Ci pensa per qualche secondo e, alla fine, annuisce. Sospiro. Mi devo concentrare. Alzo le mani e le poggio sulle sue tempie.
«Rilassati.» La mia voce è più dura di quanto volessi. «Chiudi gli occhi, ti aiuterà.» Le dico più dolcemente.
Fa come le dico e io la imito.
«Greta, devi concentrarti.»
La voce calma di mia sorella mi guida e, pochi istanti dopo, mi ritrovo in una stanza completamente bianca. Non ci sono pareti, soffitto, pavimento o rumori. Solo il bianco. Si sta bene qui. Mi guardo attorno: niente, solo bianco.
Sento una voce lontana. «Adesso pensa a cosa è successo oggi» Ci metto poco a riconoscerla: è la mia, ma non lo sembra. Arriva alle mie orecchie come un sussurro. Cerco di capire da dove proviene ma il suono si perde nel bianco e svanisce rapido come è arrivato.

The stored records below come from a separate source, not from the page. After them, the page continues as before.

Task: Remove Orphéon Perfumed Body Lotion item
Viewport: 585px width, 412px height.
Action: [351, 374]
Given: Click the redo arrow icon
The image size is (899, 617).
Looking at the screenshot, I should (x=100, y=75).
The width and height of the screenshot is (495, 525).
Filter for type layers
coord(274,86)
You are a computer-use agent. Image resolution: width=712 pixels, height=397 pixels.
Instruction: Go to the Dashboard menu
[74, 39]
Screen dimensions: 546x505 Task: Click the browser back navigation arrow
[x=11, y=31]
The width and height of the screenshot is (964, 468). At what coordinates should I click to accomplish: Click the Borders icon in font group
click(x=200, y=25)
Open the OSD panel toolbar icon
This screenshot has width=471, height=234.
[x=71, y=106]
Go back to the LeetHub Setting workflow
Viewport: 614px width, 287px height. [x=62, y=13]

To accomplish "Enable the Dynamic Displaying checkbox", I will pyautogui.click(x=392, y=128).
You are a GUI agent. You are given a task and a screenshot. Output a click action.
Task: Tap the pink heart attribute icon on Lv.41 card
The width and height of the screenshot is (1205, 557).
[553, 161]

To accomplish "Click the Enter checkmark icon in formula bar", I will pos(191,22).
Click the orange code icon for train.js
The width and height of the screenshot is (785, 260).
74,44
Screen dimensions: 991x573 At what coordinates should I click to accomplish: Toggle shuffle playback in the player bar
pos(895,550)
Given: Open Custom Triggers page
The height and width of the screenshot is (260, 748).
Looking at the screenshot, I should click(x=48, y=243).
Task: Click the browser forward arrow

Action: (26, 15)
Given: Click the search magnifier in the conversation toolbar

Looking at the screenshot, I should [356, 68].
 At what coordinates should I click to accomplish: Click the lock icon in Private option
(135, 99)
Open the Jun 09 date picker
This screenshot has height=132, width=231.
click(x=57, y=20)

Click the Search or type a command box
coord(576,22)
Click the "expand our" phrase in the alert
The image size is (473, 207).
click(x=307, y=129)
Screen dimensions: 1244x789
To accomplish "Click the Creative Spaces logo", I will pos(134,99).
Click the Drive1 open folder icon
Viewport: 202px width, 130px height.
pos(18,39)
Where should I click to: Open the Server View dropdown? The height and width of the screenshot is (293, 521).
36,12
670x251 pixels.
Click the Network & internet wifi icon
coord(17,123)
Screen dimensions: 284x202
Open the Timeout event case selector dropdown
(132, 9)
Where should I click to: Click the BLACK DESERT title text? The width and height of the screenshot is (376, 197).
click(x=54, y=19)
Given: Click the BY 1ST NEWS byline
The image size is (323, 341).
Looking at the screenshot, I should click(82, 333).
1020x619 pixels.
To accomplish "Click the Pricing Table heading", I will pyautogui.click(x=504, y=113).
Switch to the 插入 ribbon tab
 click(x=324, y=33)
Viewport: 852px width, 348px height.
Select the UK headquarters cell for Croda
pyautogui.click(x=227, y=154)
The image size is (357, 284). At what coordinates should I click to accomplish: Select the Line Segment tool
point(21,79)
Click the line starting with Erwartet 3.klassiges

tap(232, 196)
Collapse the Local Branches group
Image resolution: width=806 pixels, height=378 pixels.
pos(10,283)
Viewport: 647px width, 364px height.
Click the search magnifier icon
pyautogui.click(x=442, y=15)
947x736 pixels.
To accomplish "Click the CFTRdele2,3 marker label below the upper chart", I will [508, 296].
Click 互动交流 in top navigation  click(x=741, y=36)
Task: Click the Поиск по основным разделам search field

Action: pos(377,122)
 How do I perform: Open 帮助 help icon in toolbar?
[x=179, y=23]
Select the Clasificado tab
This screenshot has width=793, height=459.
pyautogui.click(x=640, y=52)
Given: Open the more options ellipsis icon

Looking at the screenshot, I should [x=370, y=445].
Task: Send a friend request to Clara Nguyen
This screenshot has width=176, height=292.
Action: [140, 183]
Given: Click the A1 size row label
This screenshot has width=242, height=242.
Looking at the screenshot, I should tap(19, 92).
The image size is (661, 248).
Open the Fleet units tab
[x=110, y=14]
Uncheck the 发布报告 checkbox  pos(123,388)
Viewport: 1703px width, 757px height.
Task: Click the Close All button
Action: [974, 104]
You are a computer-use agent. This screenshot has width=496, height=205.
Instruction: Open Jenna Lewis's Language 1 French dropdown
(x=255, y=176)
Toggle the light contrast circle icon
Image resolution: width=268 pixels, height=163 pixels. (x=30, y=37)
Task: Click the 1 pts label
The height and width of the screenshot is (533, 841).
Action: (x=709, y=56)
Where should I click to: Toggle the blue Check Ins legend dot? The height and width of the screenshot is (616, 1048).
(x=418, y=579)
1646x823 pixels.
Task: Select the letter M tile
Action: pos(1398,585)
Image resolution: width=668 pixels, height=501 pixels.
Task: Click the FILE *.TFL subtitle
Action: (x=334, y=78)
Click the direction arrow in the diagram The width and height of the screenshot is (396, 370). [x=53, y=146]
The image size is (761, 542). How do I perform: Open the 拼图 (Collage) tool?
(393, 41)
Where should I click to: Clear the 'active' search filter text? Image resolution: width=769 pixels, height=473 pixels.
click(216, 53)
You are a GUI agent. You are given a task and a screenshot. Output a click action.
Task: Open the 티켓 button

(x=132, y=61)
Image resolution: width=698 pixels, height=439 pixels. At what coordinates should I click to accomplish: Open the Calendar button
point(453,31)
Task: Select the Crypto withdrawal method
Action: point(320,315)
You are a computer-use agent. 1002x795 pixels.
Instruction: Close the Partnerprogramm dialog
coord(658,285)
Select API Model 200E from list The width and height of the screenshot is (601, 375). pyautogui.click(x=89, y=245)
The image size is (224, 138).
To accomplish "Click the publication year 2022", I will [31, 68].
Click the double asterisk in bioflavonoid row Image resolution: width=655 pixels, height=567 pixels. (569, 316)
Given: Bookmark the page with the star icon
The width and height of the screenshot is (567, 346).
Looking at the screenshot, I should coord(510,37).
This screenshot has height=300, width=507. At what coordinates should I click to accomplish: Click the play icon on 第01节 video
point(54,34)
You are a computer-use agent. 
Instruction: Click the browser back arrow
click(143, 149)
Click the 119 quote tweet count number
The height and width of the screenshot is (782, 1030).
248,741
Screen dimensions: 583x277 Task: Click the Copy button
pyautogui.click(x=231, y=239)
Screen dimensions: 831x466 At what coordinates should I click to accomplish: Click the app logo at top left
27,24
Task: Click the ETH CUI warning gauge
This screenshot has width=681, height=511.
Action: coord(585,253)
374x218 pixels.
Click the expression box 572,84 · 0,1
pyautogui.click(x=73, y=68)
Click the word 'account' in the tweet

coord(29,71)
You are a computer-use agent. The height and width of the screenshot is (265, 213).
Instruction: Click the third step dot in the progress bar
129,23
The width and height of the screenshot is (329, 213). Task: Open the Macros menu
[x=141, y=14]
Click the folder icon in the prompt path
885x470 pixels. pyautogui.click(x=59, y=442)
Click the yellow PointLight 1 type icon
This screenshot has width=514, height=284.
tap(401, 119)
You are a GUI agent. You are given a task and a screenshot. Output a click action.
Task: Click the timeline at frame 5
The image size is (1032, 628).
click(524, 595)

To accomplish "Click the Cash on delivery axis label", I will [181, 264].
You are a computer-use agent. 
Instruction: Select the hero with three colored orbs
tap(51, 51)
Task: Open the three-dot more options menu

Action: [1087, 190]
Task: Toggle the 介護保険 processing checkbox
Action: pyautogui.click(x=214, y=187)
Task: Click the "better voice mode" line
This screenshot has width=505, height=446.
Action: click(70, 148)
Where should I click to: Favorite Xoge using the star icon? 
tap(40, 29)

Una ragazza dai capelli biondi compare nel mio campo visivo. Sembra spaventata. Non sembra notare la mia presenza. Lo spazio intorno a lei cambia: il bianco si colora e iniziano a comparire degli oggetti. Banchi scolastici, mobili, zaini, borse, finestre e una porta fanno il loro ingresso della mente di Sarah. In pochi secondi sono catapultata nell'aula di Storia. Vedo me stessa camminare avanti e indietro nello spazio che separa la prima fila di banchi della parete che si trova dietro la cattedra. Non mi piace l'espressione che ho sul viso, non sembro io. Poi, scoppia il putiferio. Un vento forte e gelido inizia ad entrare dalla finestra spalancata. Finestra che io ho spalancato. L'altra me aggredisce la professoressa Richards. Sono tentata di non guardare il suo viso mentre diventa paonazzo

per la mancanza d'aria, ma devo farlo. Io devo sapere. L'altra me si accascia a terra e Sarah le si inginocchia accanto mentre la professoressa corre fuori dalla classe stando a stento in piedi. Nell'aula rimangono solo le due ragazze: una svenuta, l'altra piange china sul corpo inerme dell'amica. Sarah la scuote e le urla di svegliarsi ma lei non lo fa; rimane immobile fra le sue braccia. Vedo la mia migliore amica tirare fuori dalla tasca dei suoi pantaloni un telefono, comporre un numero e parlare con qualcuno dall'altro lato dello schermo.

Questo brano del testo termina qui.